$A$ is compact and closed then prove ...

Question

I am taking an introductory real analysis course and I have difficulty understanding and solving the problem below .Is it trying to say that we have an infimum for the distance between every two points in $A$ and another arbitrary set? $A$ is compact and closed then prove there exist an $a$ member of $A$ and $b$ a member of $B$ such that $d(a,b) = d(x,y)$ ($x$ is a member of $A$ and $y$ a member of $B$).

Answer 1

For $A,B$ two non-empty sets, $d(A,B):= \inf \{d(x,y): x \in A, y \in B\}$ always exists, as we have a set of real numbers that is non-empty and bounded below (by $0$ trivially). The same holds for $d(x,B) = \inf \{d(x,b); b \in B\}$ as a special case.

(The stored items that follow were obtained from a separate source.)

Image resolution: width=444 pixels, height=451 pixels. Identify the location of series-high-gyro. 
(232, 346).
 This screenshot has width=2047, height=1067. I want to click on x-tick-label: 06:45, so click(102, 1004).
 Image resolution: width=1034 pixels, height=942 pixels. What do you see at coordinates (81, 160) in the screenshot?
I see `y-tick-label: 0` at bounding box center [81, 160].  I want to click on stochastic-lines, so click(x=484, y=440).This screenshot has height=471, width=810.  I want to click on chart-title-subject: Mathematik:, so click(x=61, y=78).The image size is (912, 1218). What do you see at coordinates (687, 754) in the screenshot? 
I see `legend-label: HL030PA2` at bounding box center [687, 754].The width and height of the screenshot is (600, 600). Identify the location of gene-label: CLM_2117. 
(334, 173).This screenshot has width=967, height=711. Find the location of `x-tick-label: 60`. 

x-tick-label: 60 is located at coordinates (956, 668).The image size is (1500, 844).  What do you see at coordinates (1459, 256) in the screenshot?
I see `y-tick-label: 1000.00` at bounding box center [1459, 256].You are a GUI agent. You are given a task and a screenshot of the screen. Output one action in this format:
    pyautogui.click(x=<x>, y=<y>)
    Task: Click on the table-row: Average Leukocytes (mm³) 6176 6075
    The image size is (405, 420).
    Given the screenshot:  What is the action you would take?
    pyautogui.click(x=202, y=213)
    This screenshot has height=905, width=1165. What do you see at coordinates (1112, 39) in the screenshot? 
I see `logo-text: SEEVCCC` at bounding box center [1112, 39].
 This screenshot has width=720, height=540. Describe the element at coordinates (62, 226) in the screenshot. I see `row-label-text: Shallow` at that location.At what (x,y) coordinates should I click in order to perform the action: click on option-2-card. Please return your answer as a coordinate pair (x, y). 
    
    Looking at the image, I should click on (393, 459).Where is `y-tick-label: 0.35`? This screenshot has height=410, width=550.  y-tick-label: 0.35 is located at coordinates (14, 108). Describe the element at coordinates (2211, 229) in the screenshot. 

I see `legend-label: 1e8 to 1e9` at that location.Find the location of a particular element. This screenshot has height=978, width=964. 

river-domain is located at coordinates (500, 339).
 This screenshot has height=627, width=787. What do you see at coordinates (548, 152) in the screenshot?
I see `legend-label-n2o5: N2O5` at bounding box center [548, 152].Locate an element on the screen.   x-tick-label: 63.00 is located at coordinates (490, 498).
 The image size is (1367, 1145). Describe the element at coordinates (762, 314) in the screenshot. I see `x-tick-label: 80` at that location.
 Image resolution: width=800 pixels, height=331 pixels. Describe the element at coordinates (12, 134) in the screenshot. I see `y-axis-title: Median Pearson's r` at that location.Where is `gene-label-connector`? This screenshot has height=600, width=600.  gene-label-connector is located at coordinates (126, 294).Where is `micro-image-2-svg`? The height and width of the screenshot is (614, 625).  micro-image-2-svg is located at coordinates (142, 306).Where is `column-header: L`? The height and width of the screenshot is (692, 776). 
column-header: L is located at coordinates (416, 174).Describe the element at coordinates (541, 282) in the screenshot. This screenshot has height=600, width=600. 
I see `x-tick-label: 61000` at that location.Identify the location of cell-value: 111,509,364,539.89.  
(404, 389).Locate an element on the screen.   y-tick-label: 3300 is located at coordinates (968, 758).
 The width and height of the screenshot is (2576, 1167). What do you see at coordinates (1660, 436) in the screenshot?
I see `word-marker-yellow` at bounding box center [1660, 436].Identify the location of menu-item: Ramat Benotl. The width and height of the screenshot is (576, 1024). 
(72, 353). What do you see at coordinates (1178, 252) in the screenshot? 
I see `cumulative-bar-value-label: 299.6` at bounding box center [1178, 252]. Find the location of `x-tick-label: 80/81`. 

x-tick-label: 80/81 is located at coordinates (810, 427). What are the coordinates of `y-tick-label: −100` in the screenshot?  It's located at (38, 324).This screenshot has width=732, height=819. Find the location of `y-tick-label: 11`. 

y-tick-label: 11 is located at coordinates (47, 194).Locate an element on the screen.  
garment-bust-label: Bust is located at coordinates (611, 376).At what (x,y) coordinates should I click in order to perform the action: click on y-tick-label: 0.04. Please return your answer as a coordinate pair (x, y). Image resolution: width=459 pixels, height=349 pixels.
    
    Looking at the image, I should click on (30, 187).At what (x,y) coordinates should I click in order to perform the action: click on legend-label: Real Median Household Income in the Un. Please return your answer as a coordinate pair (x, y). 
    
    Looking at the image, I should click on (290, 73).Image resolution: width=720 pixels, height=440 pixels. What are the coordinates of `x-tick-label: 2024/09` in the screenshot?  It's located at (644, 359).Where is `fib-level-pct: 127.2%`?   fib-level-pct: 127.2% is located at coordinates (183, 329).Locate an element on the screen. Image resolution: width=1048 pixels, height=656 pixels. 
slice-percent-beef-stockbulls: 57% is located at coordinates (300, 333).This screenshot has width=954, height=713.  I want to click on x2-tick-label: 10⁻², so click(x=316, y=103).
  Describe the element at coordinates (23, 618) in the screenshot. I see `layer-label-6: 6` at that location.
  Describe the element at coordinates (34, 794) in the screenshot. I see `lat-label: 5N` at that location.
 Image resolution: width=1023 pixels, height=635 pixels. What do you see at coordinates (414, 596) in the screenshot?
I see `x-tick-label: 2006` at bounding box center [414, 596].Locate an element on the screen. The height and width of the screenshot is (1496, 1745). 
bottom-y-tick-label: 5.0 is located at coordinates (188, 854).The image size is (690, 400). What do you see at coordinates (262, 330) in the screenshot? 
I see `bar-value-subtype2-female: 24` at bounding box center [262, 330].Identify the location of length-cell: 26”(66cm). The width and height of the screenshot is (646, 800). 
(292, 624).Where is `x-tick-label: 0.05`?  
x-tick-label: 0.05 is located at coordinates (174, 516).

However, we can note that the function $f_B: x \to d(x,B)$ is continuous for $x \in X$ (as $|d(x,B) - d(x', B)| \le d(x,x')$ by the triangle inequality, so the function is contractive hence uniformly continuous) and so $f_B$ assumes a minimum and maximum value on the compact subset $A$.

If we do not assume anything on $B$ we need not always have such $a,b$ as asked for: $A = [0,1], B = (1,2)$ is an example where $d(A,B)=0$ and $A$ is compact. If $B$ too is compact we do have such $a,b$, e.g. In many cases $B$ being closed is also sufficient besides $A$ compact.